Is ‘French Breakfast’ a better radish then ‘Cherry Belle’, as you try to choose the one variety of radish you will grow in your garden this year?
Will you be able to find all those tomato varieties at the garden center in the spring, as you nearly hyperventilate over dozens, if not hundreds, of tomato varieties, spread across all those seed catalogs, and almost get teary-eyed thinking about how delicious that first ripe tomato from your very own garden is going to taste?
If you are asking yourself questions like those – just stop. Stop right now. You are going about this seed buying business all wrong.
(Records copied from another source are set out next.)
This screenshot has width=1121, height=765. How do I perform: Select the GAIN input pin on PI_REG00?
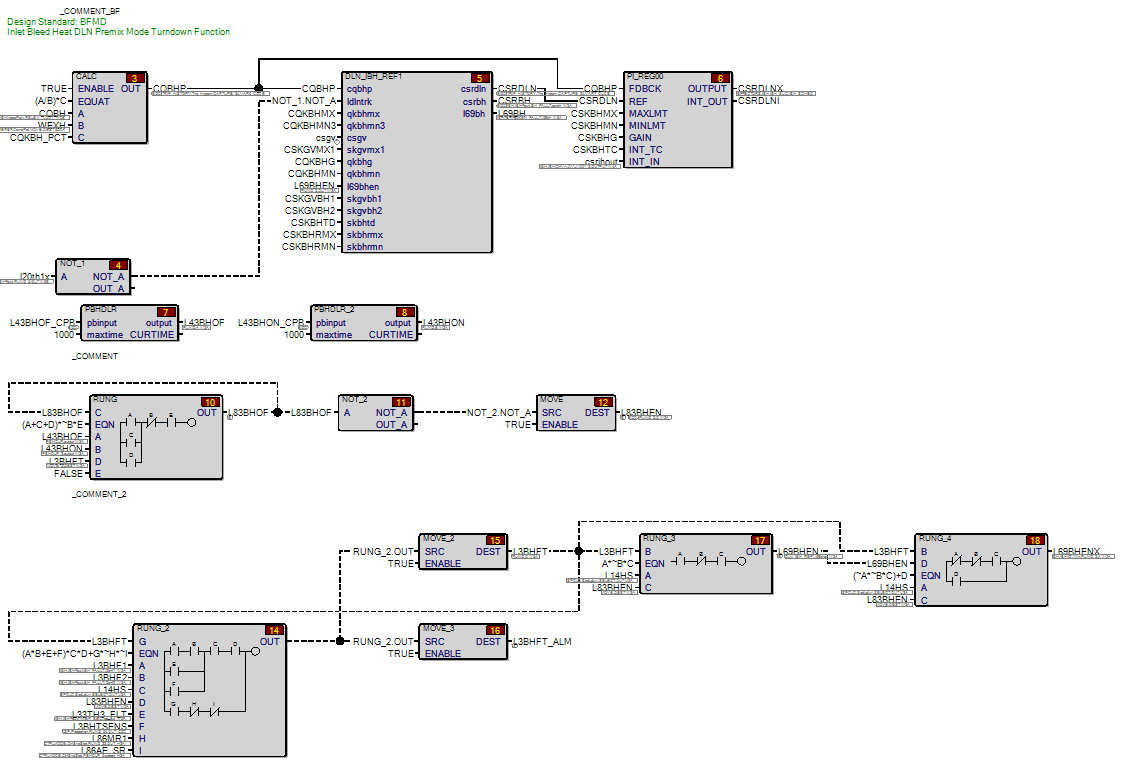pyautogui.click(x=641, y=138)
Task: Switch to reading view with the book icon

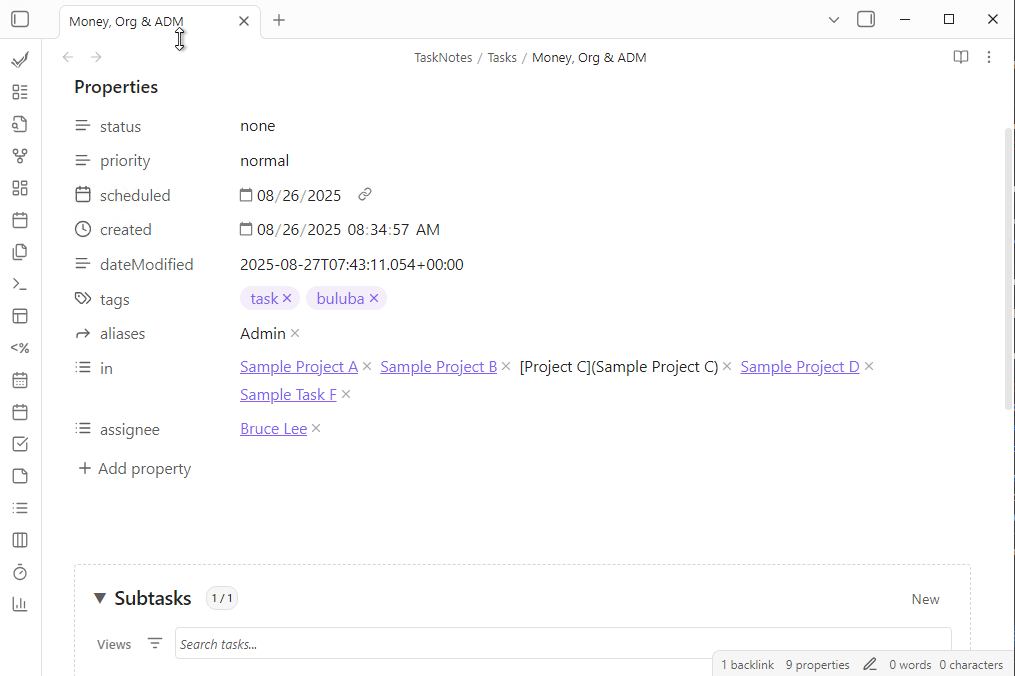Action: [960, 57]
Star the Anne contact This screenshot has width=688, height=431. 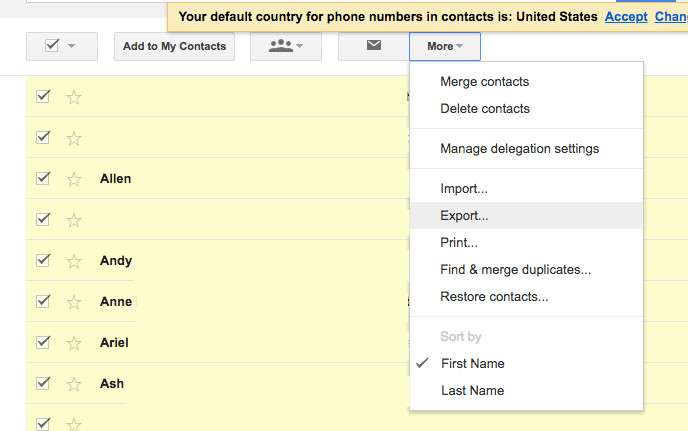73,302
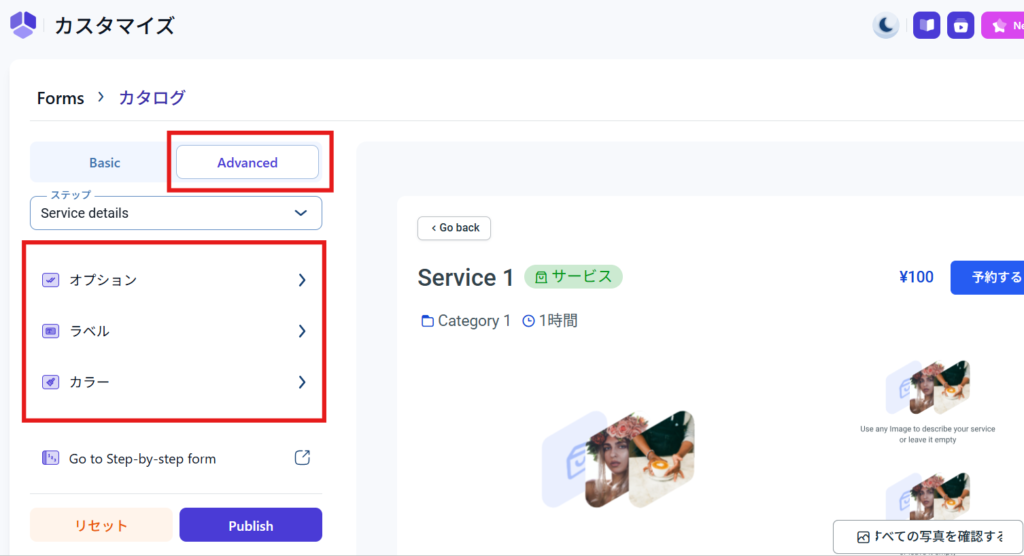This screenshot has height=556, width=1024.
Task: Click the オプション icon
Action: 50,281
Price comparisons? There are too many seed companies offering too many of the same varieties to spend the time comparing prices across all of them. Just pick a few seed companies that you really like and order from them. What you might lose by spending a tiny bit more on one seed packet, you’ll probably make up in reduced postage.
One variety of radishes? Or one variety of anything? What? Why not throw all caution to the wind and plant more than one variety of radish, or lettuce, or peas, or green beans or whatever it is you are going to grow in your garden. I’m all for buying the tried and true varieties for my garden, but I also like to try new varieties each year. After all, how much room does it take to plant a few extra radish varieties? And who knows what new variety will do quite well and become a new tried and true variety for you?
Wait until spring to buy some tomato plants? You can take your chances that there may be a few more of those varieties available, but if you have your heart set on one tomato variety in particular, you’d better order the seeds for it and grow your own. It’s not that hard to do, I promise.
I’ll be ordering my seeds by next weekend and following my own advice – picking a few seed companies to order from, ordering extra varieties along with the tried and true, and not passing up that variety of tomato that I definitely must have.
(And who just said, “Watch for an up-tick in seed company stocks — Carol’s ordering her seeds”? I do not order that many seeds. Okay, maybe I order that many seeds, but I’m not the only one!)